A: While the (meta-analysis) really didn't tell us anything new about pioglitazone, it reminds us that this whole class of drugs has side effects that are well recognized, namely, fluid retention that can lead to edema and congestive heart failure, or can worsen congestive heart failure; and more recently, an effect on bone density and some increase in risk of fractures. So it may very well have increased the reluctance of some doctors to use this entire class of drugs, all other things being equal.
Q: When dealing with a new patient who needs to go on a diabetes medication, how would you decide whether to prescribe metformin, a sulfonylurea or a glitazone?
A: Metformin would commonly be chosen as the first drug: it doesn't cause hypoglycemia, it's inexpensive, and it is not associated with any weight gain. If glucose is still high or GI side effects develop—which is fairly common—I would add or substitute on of the sulfonylureas, which are also fairly inexpensive and pretty reliable, though they may cause low blood sugar. Also, if an individual has an elevated serum creatinine, then there would be a contraindication to metformin but the person could still use sulfonylureas.
Q: What happens if a patient is on metformin and sulfonylureas, and glucose control is still inadequate?

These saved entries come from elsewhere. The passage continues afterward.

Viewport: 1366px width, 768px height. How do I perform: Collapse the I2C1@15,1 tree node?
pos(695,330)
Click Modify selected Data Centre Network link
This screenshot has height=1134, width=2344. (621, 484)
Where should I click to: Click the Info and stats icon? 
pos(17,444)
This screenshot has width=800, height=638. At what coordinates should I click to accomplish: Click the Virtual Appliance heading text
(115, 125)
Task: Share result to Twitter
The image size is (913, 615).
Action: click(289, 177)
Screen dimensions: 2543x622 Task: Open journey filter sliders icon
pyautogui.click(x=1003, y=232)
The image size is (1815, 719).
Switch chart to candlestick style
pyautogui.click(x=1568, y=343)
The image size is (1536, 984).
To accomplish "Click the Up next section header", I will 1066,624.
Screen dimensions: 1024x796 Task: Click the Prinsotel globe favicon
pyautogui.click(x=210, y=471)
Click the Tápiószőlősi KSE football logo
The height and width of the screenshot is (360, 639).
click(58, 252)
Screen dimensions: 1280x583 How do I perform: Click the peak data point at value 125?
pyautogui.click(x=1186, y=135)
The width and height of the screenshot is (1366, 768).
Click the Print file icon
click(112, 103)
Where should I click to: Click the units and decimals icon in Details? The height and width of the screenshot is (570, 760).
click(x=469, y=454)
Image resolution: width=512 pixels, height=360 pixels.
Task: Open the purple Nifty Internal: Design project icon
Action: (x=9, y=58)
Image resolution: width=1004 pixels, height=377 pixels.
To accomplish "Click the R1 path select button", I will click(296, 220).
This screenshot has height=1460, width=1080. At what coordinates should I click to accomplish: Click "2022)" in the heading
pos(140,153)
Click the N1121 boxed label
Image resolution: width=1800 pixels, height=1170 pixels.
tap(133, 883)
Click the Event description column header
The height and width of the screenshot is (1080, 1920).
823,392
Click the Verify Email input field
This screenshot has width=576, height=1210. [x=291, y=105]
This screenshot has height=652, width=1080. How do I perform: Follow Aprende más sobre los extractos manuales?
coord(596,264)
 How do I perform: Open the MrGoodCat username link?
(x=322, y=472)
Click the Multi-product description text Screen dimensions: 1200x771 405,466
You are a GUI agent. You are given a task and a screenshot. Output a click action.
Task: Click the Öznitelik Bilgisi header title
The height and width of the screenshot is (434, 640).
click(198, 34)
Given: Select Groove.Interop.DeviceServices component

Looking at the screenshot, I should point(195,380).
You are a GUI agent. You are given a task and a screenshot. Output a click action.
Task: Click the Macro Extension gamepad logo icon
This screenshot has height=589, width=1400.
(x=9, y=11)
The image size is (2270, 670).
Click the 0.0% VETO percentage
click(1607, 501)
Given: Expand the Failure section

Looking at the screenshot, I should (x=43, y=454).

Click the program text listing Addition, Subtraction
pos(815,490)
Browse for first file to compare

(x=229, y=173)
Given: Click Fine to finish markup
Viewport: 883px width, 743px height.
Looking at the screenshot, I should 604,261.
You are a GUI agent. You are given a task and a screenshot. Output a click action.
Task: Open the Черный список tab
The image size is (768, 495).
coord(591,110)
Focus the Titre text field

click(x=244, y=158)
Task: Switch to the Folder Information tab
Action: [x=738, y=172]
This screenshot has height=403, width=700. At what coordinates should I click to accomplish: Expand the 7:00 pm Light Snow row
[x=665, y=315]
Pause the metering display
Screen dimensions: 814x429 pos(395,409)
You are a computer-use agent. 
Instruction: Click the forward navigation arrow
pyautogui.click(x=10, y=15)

A: That was the subject of a recent “clinical decisions” article in the January 18 New England Journal of Medicine. The three choices were to add pioglitazone, insulin or exenatide. All three choices had their advocates. It's common that you would start with metformin and a sulfonylurea, and then a drug like Avandia or Actos could be added if necessary. But many would prefer to add insulin at this point.
When choosing glitazones, you have to worry about fluid retention, heart failure and a potential bad effect on bone density; also, these drugs are more expensive, and are likely to cause weight gain. And nowadays you must add to that long list of negatives that it is unknown to what extent the glitazones may add to the risk of cardiovascular disease. On the other hand, an obvious advantage of the glitazones is that they can be taken orally, while insulin and exenatide must be injected. (See Table.)
Q: Are there any circumstances under which would you choose to prescribe a glitazone first, over other treatments?
A: There may be occasions where I would not want to use metformin initially, for example if the patient had borderline renal function, or was already bothered by diarrhea or dyspepsia. But I would still choose a sulfonylurea over a glitazone as initial therapy in most cases.
Q: Have you heard of any situations where doctors are recommending rosiglitazone but patients won't take it?
A: Well, that is probably going to be a bigger problem for patients who are already on rosiglitazone, because the alert patient who reads about it in the newspaper is very likely to call his provider and ask “Does this apply to me; should I stop the drug?” But yes, some patients not already taking rosiglitazone may remember the doubts that have been raised and resist their doctor's suggestion to start taking the drug.
Q: Was it a good call by the FDA to keep the drugs on the market but add a boxed warning?
A: Yes. Their decision agrees with the expert opinions of The Endocrine Society and the American Diabetes Association. It seems to be a consensus right now that we shouldn't panic and remove rosiglitazone from the market. Hopefully additional studies will show more clearly whether rosiglitazone adds significantly to cardiovascular risk in patients with diabetes.
Q: How would you advise internists on the use of rosiglitazone?
A: Every case should be judged individually. We should probably keep in mind that there is a potential, though unproved, increase in cardiovascular risk, and that should affect our thinking, but there are many other factors. Those include the extent to which the patient can tolerate rosiglitazone and other drugs, how badly the patient needs improved control of diabetes, whether the patient responds to alternatives or is at risk more than the average for cardiovascular disease.